■ **TASK TO CARRY OUT**:
The answer must be every line of the data that holds the word "computer".

INFORMATION SHOWN section start

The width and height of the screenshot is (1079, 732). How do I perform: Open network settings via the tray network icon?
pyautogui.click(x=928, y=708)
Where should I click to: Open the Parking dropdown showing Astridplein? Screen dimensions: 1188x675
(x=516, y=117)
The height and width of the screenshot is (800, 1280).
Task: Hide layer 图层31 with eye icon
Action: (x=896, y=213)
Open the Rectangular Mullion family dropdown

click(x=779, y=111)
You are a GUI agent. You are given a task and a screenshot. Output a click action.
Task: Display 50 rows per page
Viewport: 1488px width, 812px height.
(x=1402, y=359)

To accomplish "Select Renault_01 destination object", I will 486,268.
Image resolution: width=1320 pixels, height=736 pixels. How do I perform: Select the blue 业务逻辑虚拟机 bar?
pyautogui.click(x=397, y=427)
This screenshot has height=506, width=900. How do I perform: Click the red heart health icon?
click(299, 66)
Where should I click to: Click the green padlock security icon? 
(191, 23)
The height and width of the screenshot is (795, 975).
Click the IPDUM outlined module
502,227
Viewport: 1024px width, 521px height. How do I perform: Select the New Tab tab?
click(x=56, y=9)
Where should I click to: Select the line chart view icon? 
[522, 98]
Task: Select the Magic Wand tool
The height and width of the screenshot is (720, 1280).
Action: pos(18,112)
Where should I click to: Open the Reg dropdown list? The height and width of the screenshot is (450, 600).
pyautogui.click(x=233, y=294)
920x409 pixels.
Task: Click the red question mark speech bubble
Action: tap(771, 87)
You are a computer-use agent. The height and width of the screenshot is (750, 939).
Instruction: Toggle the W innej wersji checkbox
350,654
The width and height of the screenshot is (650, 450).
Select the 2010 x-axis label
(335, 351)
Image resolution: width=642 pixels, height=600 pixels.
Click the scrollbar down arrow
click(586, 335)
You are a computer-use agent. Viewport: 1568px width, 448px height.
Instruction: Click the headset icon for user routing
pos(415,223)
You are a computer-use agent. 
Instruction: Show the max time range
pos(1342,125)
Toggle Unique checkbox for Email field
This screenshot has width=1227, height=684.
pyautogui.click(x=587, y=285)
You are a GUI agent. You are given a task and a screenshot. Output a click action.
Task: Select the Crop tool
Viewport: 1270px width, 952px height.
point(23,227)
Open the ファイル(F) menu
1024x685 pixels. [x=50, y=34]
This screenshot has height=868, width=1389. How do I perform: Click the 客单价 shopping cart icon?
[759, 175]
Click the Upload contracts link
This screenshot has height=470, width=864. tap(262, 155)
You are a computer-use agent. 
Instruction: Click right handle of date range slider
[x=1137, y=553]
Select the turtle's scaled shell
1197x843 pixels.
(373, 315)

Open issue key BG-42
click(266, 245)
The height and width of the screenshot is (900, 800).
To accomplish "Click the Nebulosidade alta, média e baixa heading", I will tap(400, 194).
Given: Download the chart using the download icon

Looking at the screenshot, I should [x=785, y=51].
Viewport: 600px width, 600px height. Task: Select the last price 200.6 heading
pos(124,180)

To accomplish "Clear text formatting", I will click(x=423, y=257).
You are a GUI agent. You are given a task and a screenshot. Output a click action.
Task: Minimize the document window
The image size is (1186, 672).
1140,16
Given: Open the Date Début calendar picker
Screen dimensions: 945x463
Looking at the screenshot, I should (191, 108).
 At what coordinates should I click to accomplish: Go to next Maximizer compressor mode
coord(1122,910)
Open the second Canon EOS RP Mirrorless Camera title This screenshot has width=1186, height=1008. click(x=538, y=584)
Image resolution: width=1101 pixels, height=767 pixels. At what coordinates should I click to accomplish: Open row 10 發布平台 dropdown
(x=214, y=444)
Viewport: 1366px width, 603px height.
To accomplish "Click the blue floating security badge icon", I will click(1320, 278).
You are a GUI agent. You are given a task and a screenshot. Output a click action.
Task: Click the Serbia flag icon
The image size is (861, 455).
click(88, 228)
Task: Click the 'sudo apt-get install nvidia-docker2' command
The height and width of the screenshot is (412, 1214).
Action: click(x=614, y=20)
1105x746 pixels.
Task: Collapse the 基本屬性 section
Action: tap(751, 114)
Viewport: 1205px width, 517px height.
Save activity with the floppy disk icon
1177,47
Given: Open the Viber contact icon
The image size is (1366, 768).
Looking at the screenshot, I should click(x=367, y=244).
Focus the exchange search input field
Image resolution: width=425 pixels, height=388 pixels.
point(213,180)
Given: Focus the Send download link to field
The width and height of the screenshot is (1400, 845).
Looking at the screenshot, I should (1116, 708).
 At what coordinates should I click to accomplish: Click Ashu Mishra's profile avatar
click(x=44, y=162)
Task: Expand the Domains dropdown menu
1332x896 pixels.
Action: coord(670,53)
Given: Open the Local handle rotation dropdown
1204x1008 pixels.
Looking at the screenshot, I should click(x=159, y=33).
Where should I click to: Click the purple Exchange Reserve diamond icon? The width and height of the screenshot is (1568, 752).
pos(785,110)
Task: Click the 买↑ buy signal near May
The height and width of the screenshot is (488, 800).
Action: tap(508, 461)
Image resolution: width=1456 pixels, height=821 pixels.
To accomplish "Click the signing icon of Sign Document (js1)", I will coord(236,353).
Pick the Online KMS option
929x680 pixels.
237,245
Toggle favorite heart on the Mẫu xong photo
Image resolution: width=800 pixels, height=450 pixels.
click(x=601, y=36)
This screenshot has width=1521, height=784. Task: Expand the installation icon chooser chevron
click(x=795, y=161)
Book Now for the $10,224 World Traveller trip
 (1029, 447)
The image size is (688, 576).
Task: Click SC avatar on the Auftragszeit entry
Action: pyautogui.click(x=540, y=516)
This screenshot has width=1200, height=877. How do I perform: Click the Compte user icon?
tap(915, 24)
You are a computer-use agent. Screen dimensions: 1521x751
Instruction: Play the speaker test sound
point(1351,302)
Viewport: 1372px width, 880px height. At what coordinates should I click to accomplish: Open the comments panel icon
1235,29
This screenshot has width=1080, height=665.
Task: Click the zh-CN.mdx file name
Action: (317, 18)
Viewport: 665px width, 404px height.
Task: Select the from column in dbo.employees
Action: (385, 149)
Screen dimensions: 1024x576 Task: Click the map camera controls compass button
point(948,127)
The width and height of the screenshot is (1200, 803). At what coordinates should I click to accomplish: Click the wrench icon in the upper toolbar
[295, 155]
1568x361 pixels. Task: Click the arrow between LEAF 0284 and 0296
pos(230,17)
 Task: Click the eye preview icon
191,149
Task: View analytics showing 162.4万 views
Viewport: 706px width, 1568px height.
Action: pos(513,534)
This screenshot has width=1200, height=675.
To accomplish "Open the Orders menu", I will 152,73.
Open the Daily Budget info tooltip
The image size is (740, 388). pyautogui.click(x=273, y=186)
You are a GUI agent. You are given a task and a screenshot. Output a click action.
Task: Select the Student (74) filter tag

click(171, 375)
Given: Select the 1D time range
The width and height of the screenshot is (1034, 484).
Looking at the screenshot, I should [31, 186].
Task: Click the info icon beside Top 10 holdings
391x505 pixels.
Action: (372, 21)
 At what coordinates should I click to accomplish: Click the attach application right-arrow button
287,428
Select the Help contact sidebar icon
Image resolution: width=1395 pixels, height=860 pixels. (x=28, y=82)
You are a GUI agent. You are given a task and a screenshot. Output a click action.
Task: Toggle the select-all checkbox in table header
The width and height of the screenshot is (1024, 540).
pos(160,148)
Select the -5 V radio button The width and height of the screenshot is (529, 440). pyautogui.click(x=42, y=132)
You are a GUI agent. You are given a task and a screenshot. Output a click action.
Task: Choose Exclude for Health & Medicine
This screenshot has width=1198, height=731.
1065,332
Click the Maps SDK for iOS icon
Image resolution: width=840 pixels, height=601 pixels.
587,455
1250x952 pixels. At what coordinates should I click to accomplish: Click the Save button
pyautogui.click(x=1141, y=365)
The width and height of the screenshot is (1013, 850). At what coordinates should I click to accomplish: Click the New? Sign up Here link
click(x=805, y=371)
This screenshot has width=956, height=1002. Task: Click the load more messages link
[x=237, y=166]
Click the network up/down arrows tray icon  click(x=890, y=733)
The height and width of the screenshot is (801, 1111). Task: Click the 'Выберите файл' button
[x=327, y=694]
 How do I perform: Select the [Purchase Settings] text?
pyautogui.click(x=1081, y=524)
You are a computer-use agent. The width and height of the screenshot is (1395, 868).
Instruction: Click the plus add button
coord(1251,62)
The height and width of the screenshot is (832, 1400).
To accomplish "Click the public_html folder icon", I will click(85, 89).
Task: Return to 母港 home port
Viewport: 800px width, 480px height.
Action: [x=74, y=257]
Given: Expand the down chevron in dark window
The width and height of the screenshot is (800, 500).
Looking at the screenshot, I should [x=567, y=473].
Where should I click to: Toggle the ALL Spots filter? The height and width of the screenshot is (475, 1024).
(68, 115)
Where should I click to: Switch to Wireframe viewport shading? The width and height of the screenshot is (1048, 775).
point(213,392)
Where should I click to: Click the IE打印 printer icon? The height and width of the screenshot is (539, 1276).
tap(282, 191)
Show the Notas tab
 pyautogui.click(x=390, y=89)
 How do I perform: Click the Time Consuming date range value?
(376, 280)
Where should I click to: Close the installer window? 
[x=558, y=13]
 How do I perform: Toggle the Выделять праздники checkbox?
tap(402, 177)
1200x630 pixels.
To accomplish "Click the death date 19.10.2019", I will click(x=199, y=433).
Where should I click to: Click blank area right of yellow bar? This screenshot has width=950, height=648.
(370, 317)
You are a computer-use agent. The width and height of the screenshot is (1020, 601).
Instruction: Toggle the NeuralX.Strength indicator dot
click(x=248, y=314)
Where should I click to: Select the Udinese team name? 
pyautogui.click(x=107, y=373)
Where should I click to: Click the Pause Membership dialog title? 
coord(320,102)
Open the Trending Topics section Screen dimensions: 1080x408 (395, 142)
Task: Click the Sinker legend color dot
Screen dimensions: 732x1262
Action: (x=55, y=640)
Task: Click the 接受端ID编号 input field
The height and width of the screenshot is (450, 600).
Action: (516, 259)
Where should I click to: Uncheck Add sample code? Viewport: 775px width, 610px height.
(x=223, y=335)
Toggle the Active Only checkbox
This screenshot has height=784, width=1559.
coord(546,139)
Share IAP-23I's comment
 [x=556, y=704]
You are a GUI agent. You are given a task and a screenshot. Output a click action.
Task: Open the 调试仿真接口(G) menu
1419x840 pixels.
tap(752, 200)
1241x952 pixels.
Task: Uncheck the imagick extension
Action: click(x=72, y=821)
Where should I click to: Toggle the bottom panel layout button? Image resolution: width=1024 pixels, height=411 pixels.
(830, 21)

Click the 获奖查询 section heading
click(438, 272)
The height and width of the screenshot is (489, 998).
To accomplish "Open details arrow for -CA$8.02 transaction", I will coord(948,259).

INFORMATION SHOWN section end

■ **ANSWER TO THE PROBLEM**:
You are a computer-use agent. The height and width of the screenshot is (750, 939).
You are a computer-use agent. Viewport: 1568px width, 448px height.
You are a computer-use agent. 
You are a computer-use agent. 
You are a computer-use agent. Screen dimensions: 1521x751
You are a computer-use agent. The width and height of the screenshot is (1395, 868).
You are a computer-use agent. The width and height of the screenshot is (1020, 601).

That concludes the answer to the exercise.